Skip to main content

WorkSignals Scheduler/Watchers Design

Goal: Implement durable, dedupe-safe evaluation + firing of WorkSignals (prospective memory) in the gateway, focusing on event-based triggers first. A firing must be durable across restarts, must not double-fire on replay/reconnect, and must emit work.signal.fired with stable identifiers.

Scope (v1)

  • Event-based triggers (first pass): WorkItem status transitions
    • Example: WorkItem enters blocked|done|failed|cancelled
  • On fire:
    • Create a durable firing record (dedupe-safe).
    • Mark the signal fired (durable, prevents repeat).
    • Emit work.signal.fired with stable identifiers.
    • Enqueue explicit follow-up work by creating a work_item_tasks row for the owning WorkItem (when present).

Non-goals (v1)

  • A full trigger DSL for all examples in #631 (approvals, artifacts, task completion). The design keeps the storage format open (trigger_spec_json) but ships one trigger kind first.
  • Executing the follow-up work. v1 only creates a durable task record; later work can lease + run these tasks.
  • Time-zone/local-time scheduling for time-based signals.

Proposed approaches

  1. DB-backed polling scheduler (recommended)

    • Periodic tick queries durable state (work item events) and derives firings.
    • Pros: simplest path to “survives restarts”, easy to test deterministically (tick()), no need to thread event subscriptions through many modules.
    • Cons: latency bounded by tick interval; queries must be bounded.
  2. Event subscription + in-memory evaluation

    • Subscribe to internal events (work item transitions, approvals, artifacts) and fire immediately.
    • Pros: low latency.
    • Cons: more invasive wiring; restart safety still needs durable dedupe/firing state.
  3. Hybrid

    • Subscribe for fast-path + periodic reconciliation poller.
    • Pros: best reliability + latency.
    • Cons: more moving parts (YAGNI for v1).

Architecture (v1)

Trigger spec (event-based, v1)

For v1, support a single event trigger spec:

{
"kind": "work_item.status.transition",
"to": ["blocked", "done", "failed", "cancelled"]
}
  • The WorkItem id is taken from work_signals.work_item_id (required for this trigger kind).
  • The spec is validated at runtime; invalid specs are ignored (best-effort).

Durable firing record

Add a new table work_signal_firings (SQLite + Postgres) to track firings with:

  • DB-lease fields (lease_owner, lease_expires_at_ms) for cluster safety.
  • attempt + next_attempt_at_ms for bounded retries with backoff.
  • dedupe_key to guarantee at-most-once per signal + causal event.

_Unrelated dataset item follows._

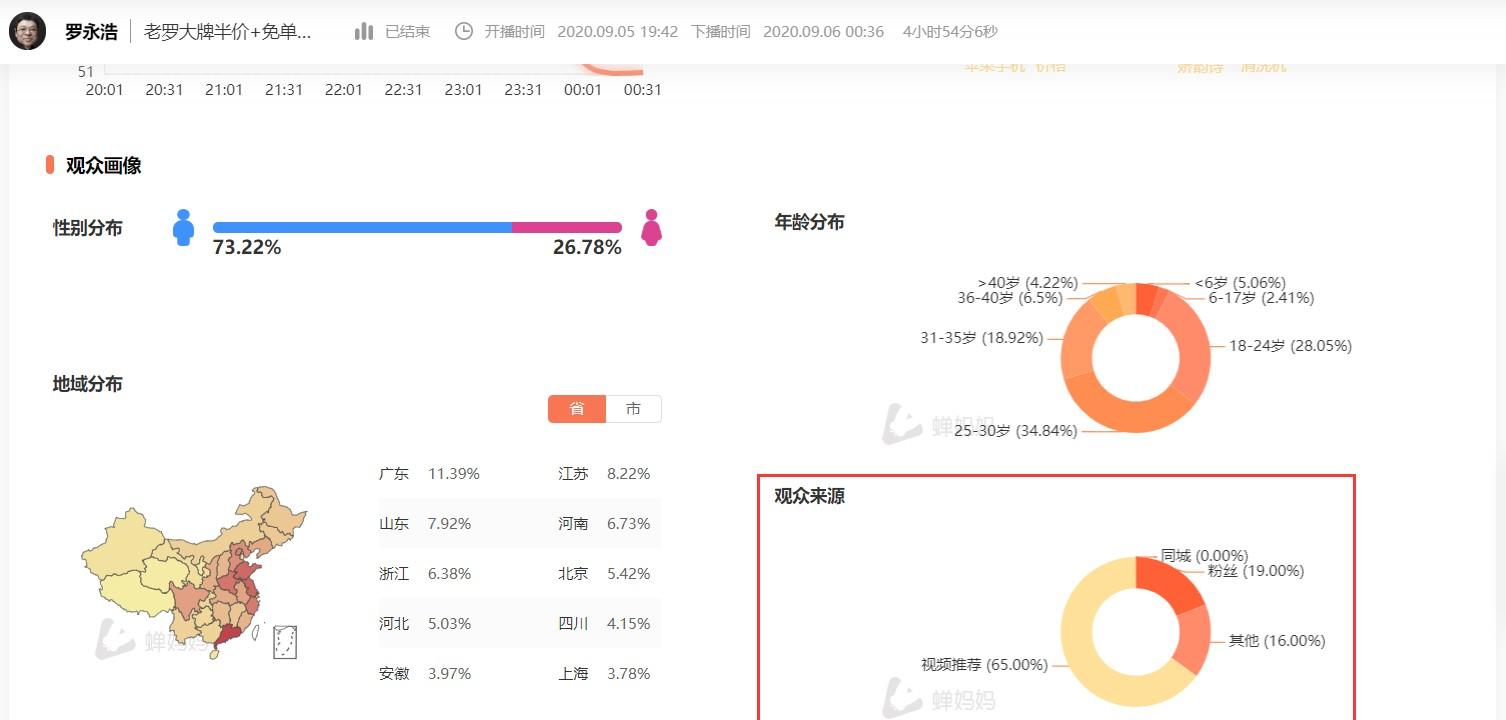Switch region view to 市 tab
Image resolution: width=1506 pixels, height=720 pixels.
633,409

For WorkItem status transition triggers, dedupe_key = work_item_events.event_id.

Scheduler / processor loop

Add WorkSignalScheduler (patterned after WatcherScheduler):

  • tick():
    1. Query active WorkSignals (status = 'active', trigger_kind = 'event').
    2. For each signal, query bounded work_item_events since signal.created_at and find the first matching status transition.
    3. Create a durable firing row using (signal_id, dedupe_key) uniqueness.
    4. Claim and process queued firings using DB leases and retry/backoff.

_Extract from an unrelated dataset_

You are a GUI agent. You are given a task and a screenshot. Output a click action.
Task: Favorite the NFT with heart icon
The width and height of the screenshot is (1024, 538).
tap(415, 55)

On firing (processing step)

Processing a claimed firing:

  1. Re-read the firing row and the signal row to confirm:
    • firing is still processing
    • lease_owner matches this scheduler instance
    • signal is still active
  2. Mark the signal fired (status='fired', last_fired_at=now).
  3. If the signal has a work_item_id, create a work_item_tasks row to represent explicit follow-up work (execution wiring can come later).
  4. Mark the firing row enqueued with any metadata (error cleared).
  5. Emit work.signal.fired to WS operator clients with:
    • signal_id
    • firing_id (stable; derived from signal + dedupe key)
    • enqueued_job_id (omitted in v1 unless we later wire a real job)

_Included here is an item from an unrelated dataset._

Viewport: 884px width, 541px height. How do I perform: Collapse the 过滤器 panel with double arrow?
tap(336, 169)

Idempotency and correctness

  • At-most-once: enforced by UNIQUE(signal_id, dedupe_key) + durable signal status flip to fired.
  • No double-fire on replay: the same causal event produces the same dedupe key, so a second evaluation creates no new firing.
  • Cluster safety: DB leases prevent two schedulers from processing the same firing concurrently.
  • Retries/backoff: failures re-queue with exponential backoff until maxAttempts, then mark failed.

Rollback

  • Disable scheduler startup (feature flag/env) while leaving persistence intact.
  • If needed, revert the migration that adds work_signal_firings and remove scheduler wiring; WorkSignal CRUD remains unaffected.

Test plan

  • Unit tests:
    • A WorkSignal with work_item.status.transition fires when the WorkItem transitions to blocked and emits exactly one work.signal.fired.
    • Restart safety: creating a second scheduler instance does not re-fire.
  • Contract/conformance:
    • Add a WS contract test that drives work.create + work.signal.create + work.transition and asserts the emitted work.signal.fired frame conforms to @tyrum/schemas.